What to do = Copy verbatim the span of lines beginning at the line that contains "This screenshot has height=385, width=385." and ending with the final line of the data. Exclude pictures from the copy.

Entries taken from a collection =
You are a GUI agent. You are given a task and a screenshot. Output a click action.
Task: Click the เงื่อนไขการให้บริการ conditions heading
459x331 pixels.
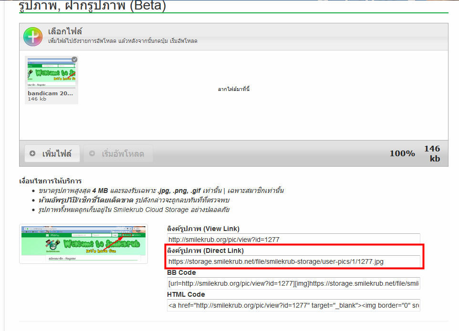50,181
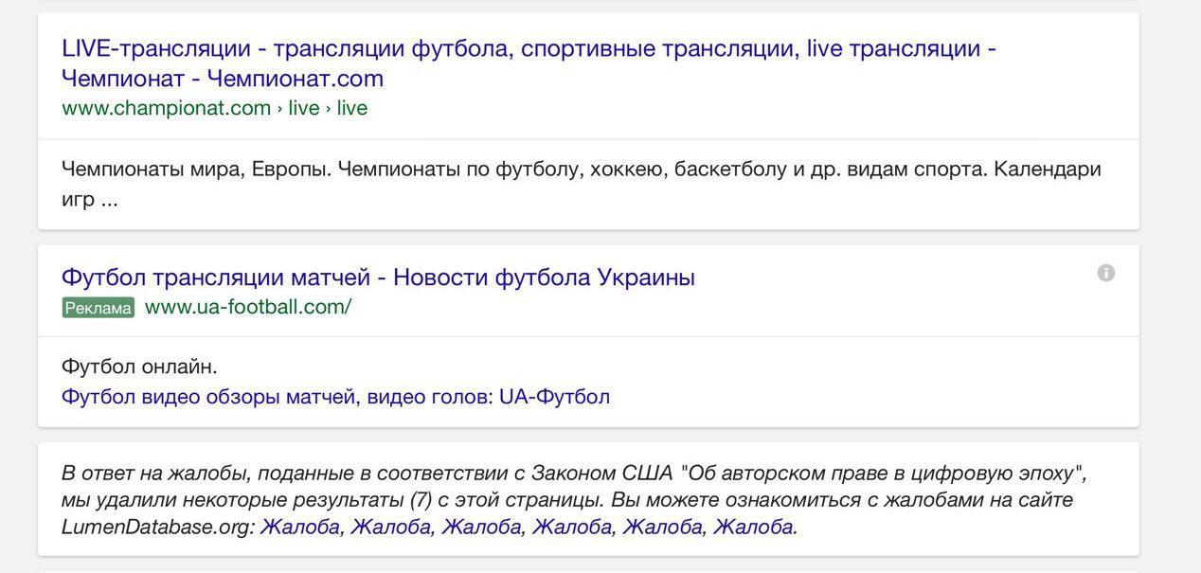
Task: Click the Футбол онлайн ad description
Action: (x=129, y=364)
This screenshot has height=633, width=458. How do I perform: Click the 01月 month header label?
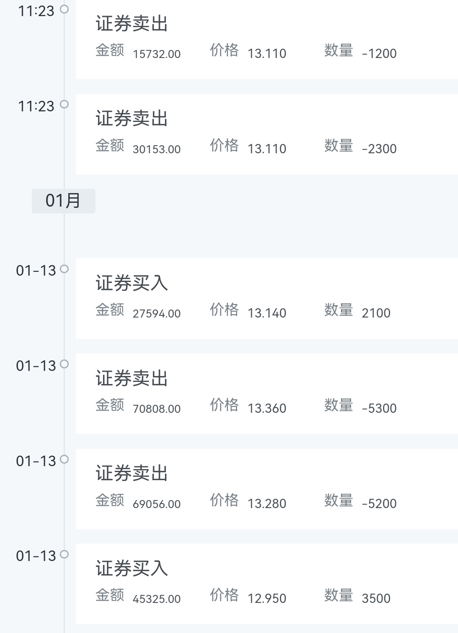(63, 201)
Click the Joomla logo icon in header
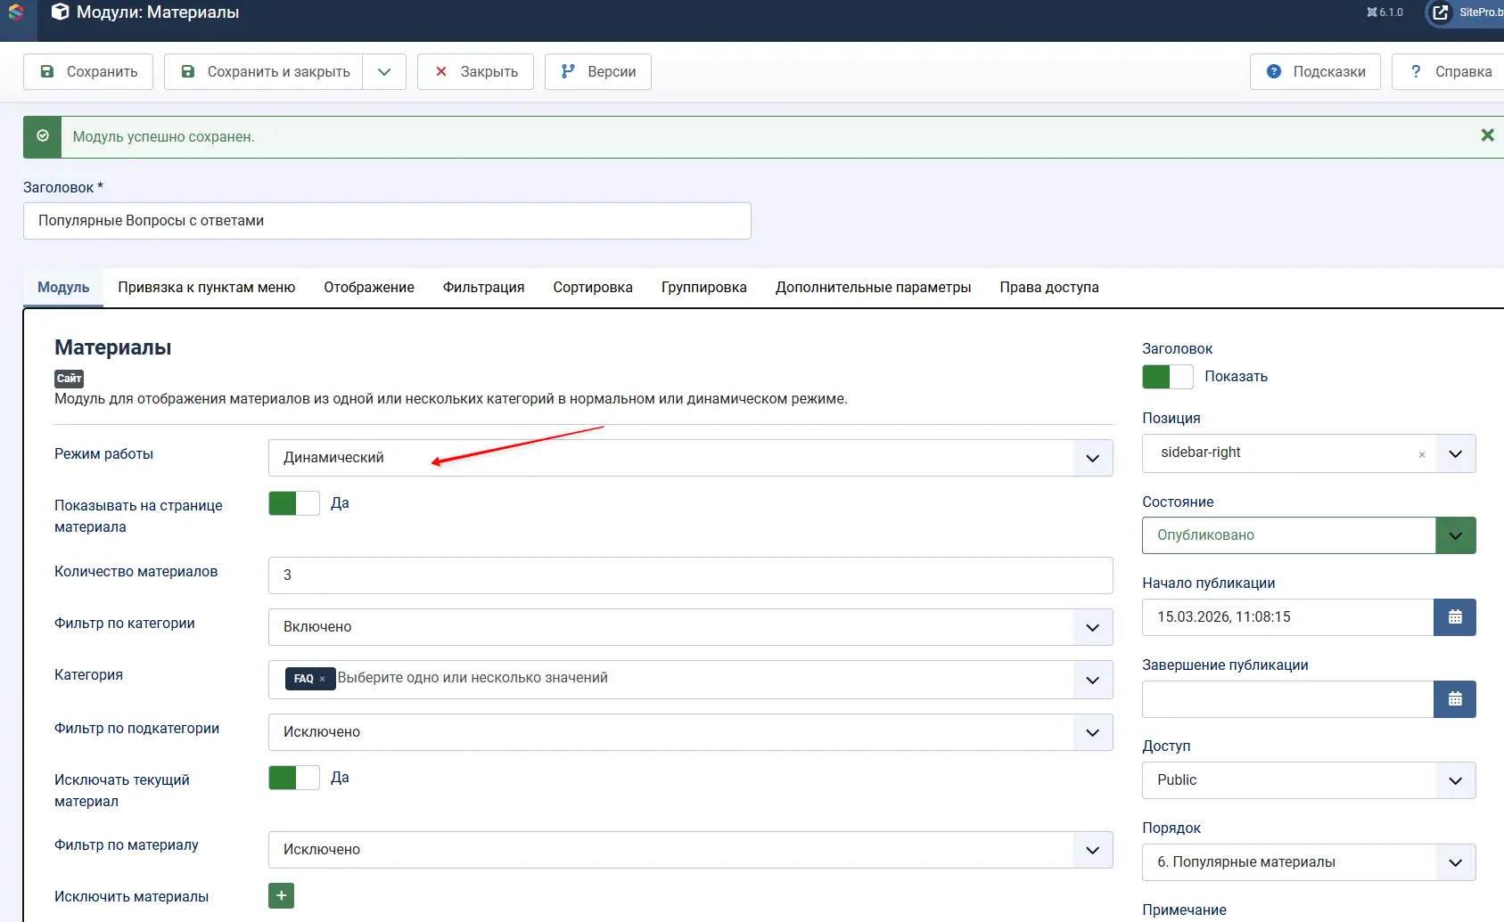The height and width of the screenshot is (922, 1504). tap(16, 12)
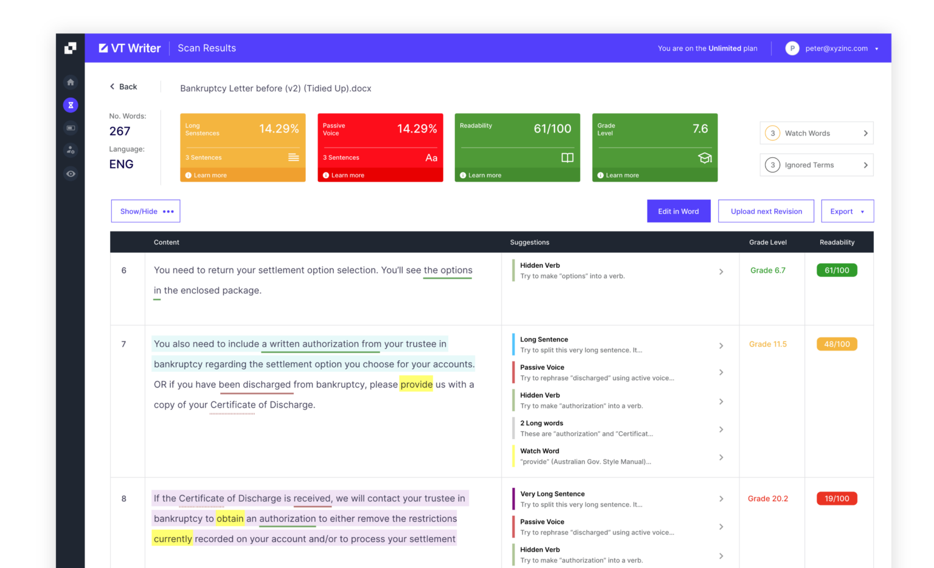Viewport: 934px width, 568px height.
Task: Select the hourglass scan icon in sidebar
Action: coord(71,105)
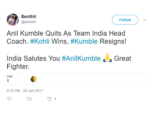Click the folded hands emoji
150x113 pixels.
[107, 59]
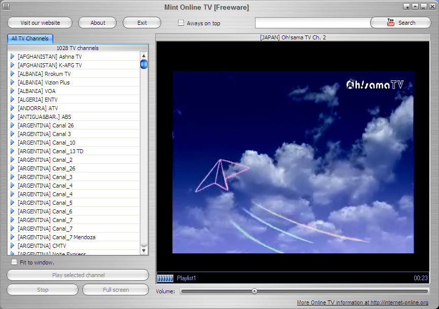Click 'Visit our website'
439x309 pixels.
(40, 22)
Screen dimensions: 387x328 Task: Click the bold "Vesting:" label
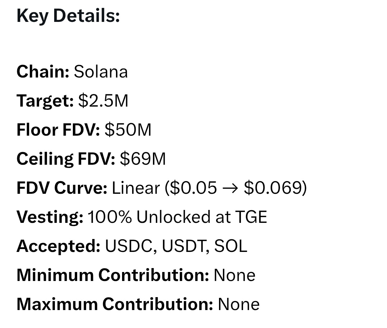tap(50, 217)

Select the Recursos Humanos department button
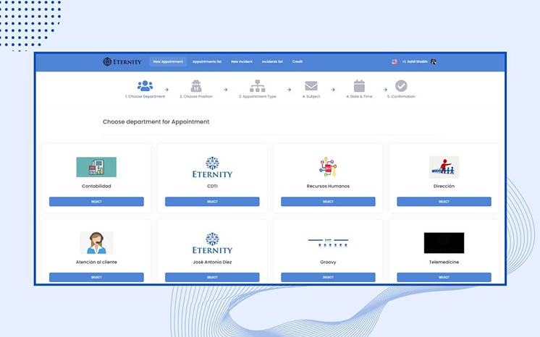[328, 202]
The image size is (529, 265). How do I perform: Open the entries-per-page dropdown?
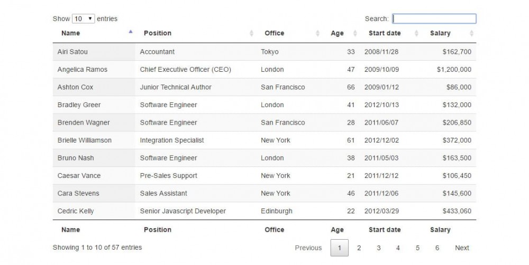(x=83, y=19)
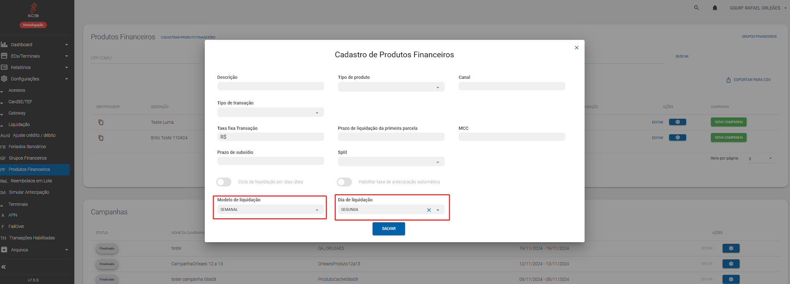
Task: Open the Tipo de transação dropdown
Action: [x=270, y=113]
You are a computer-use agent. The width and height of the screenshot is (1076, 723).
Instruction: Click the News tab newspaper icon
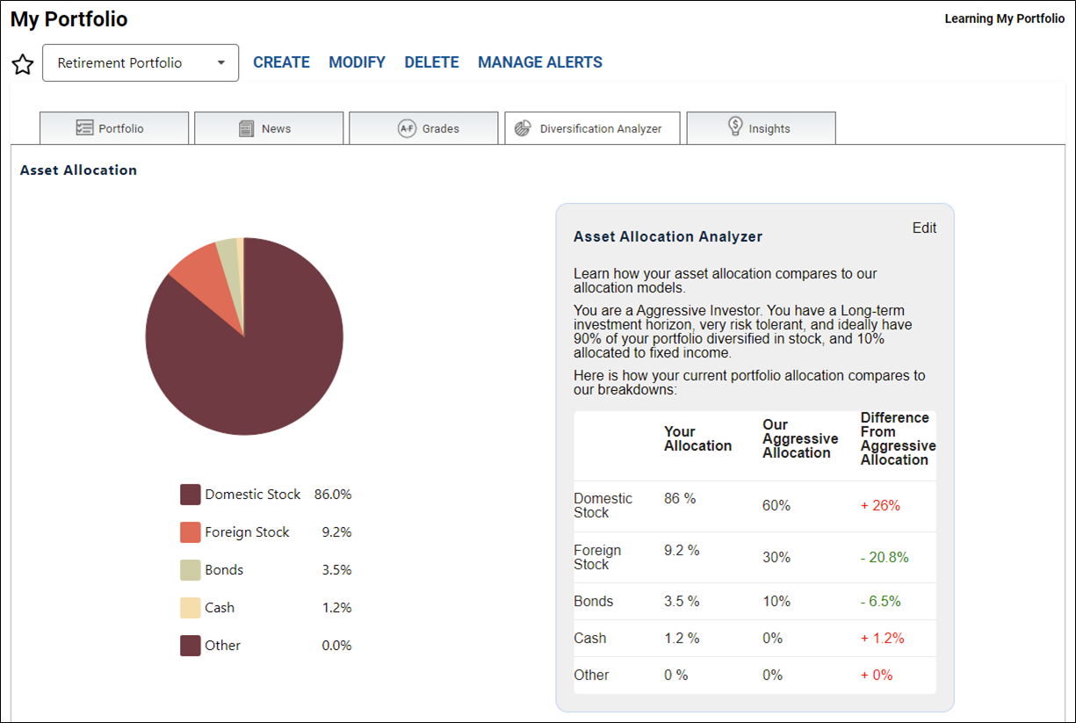tap(247, 128)
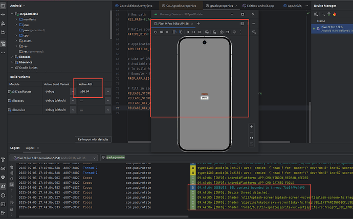Image resolution: width=353 pixels, height=219 pixels.
Task: Click the emulator power button icon
Action: (156, 32)
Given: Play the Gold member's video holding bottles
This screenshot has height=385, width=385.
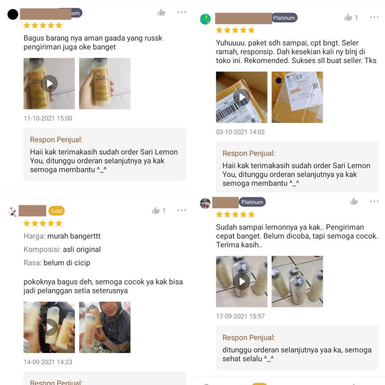Looking at the screenshot, I should pyautogui.click(x=49, y=327).
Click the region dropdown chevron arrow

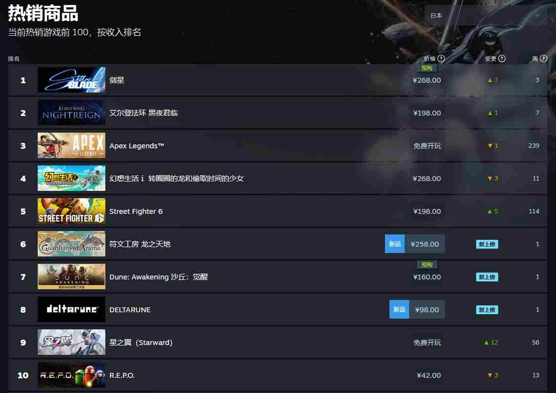coord(537,15)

Result =
This screenshot has height=385, width=385.
Looking at the screenshot, I should pyautogui.click(x=49, y=327).
Click the region dropdown chevron arrow

coord(537,15)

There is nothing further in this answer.